"""
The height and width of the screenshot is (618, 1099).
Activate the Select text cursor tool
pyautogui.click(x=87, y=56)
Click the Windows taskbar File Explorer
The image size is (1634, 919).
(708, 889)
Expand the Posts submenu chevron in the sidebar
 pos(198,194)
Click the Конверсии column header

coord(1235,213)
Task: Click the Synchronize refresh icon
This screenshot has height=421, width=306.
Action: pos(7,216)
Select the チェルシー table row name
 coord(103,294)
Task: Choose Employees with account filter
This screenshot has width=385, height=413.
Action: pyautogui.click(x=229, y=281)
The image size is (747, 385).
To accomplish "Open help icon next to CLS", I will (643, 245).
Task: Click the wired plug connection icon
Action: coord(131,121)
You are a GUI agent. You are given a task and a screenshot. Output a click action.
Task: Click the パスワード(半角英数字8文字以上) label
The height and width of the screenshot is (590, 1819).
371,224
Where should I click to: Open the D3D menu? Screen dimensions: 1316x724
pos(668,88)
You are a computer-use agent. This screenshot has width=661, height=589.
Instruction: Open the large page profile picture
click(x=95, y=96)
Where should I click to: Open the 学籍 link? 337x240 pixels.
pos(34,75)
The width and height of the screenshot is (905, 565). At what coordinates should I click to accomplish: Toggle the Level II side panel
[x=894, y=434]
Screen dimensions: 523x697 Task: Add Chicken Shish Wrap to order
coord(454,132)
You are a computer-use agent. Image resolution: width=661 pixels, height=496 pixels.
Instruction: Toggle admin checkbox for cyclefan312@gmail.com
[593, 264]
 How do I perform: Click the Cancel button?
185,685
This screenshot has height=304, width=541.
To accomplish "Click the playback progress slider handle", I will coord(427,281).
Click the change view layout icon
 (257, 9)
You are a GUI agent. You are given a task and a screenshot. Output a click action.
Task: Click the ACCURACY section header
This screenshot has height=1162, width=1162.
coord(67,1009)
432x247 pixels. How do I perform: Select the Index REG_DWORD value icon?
"""
» Required task
Pick out every line of the listing above that contains the word "Open", treating uppercase and lowercase as different.

» Task result
To accomplish "Open help icon next to CLS", I will (643, 245).
Where should I click to: Open the D3D menu? Screen dimensions: 1316x724
Instruction: Open the large page profile picture
Where should I click to: Open the 学籍 link? 337x240 pixels.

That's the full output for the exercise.